Het is tijd om te douchen, want we willen op tijd dineren. Paulette kort voordat ik onder de douche spring, mijn hoofdhaar in en ik trim zelf mijn baard, het is tenslotte zondag vandaag.
Wanneer we om zes uur aan tafel gaan, begint het buiten lekker te regenen. We hebben het gelukkig tot nu toe vrijwel droog gehouden. Het eten smaakt ons weer uitstekend, vooral de krakelingensoep met spekjes is verrassend lekker.
Om kwart over acht zijn we terug op onze kamer. We hebben onze totale schuld voldaan bij de receptie en er zal geregeld worden dat er vanavond een lunchpakket voor onze deur gezet wordt. Een leuke oplossing voor het feit dat we morgen al voor het ontbijt het hotel verlaten zullen hebben.
De digitale wekkers worden gezet op 5:00 uur. Voor Paulette nog even lezen en ik schrijf weer een stukje aan mijn verhaal.
Maandag 27 augustus
Allebei onze wekkers, in de vorm van een smartphone en een horloge, worden tegelijkertijd om stipt 5:00 uur gereanimeerd. We zijn dan allebei al een kwartiertje wakker…
Even douchen, dan aankleden en alle bagage op de motoren binden. Aangezien ze buiten voor het hotel staan geparkeerd, hebben we gisteravond niets kunnen voorbereiden. Het is dan ook al een paar minuten voor zes als we wegrijden bij het Hotel Der Schwarzer Adler.
Zonder lunchpakket trouwens, de muts van de bediening zou dat gisteravond voor onze deur zetten, maar wij hebben helaas niets gezien. Wel heb ik nog even een thermosfles met heet water gemaakt voor koffie tijdens onze eerste stop.
Tot onze verbazing is de wegblokkade in het dorp die we zouden omzeilen, opgeheven en kunnen we gewoon over de normale doorgaande weg naar de snelweg rijden.

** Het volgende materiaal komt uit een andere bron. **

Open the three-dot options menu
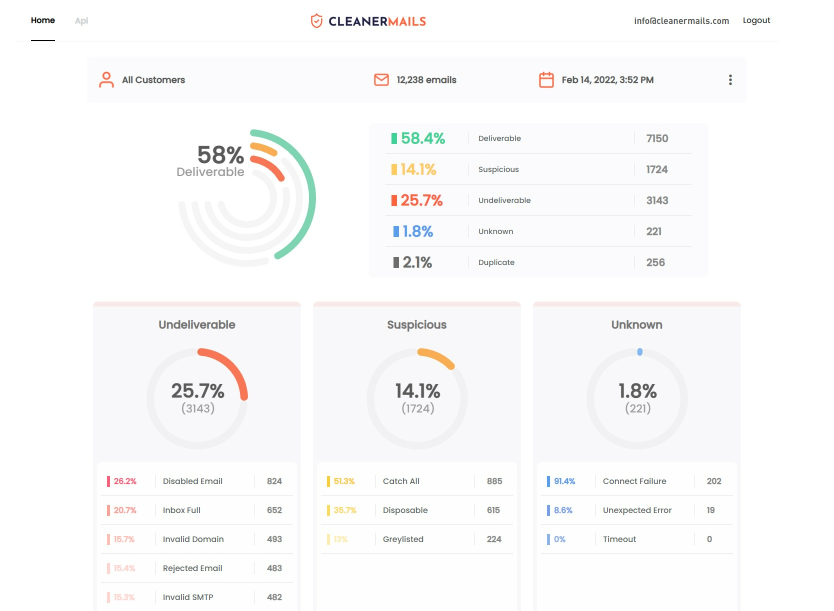 coord(730,80)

Het is nog vroeg, maar wel maandagochtend en dat is te merken aan de drukte op de snelweg. Het loopt gesmeerd tot kwart over zeven, net bij München, bij wegwerkzaamheden. Daar rijden we de file in wat ons ongeveer een twintig minuten oponthoud oplevert.

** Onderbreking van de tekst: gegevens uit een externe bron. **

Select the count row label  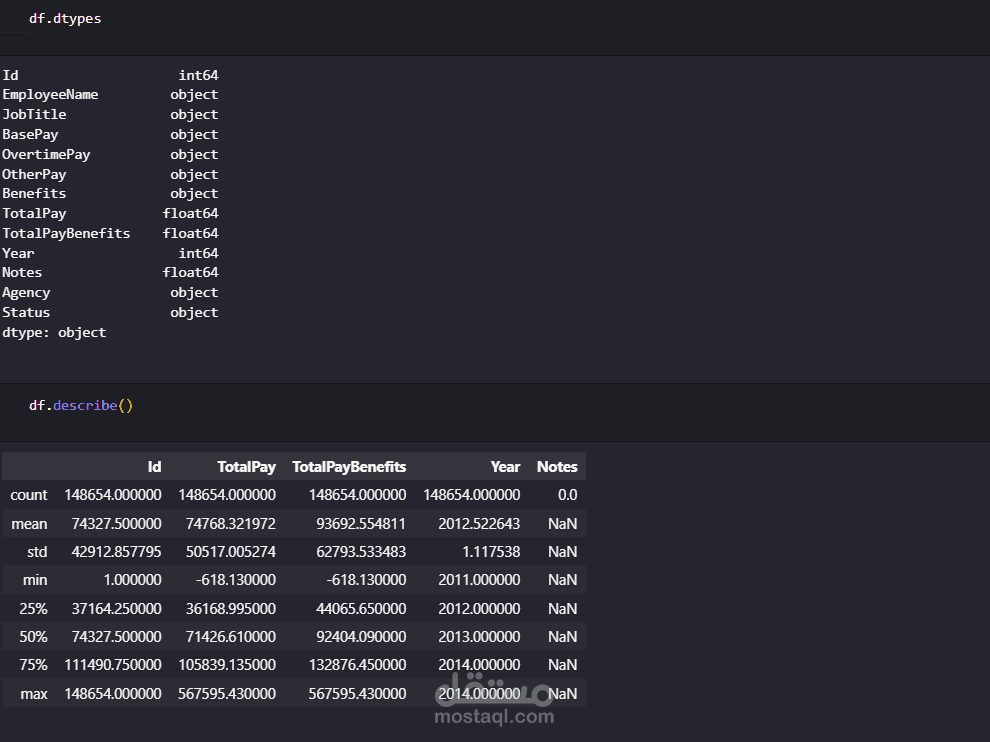[x=29, y=495]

Net voorbij München bij Rasthaus Waterstetten West aan de snelweg, drinken we onze eigen koffie met Nederlandse ontbijtkoek. Het is prachtig weer, de warmte van de zon kunnen we wel gebruiken, want we zijn behoorlijk koud geworden onderweg. Toen we vanmorgen wegreden was het 11 graden, maar nu klimt het kwik in de thermometer naar de 20 graden.
Toch zijn we warm genoeg gekleed: thermo-ondergoed, hemd, shirt, windstopper en motorjas en -broek.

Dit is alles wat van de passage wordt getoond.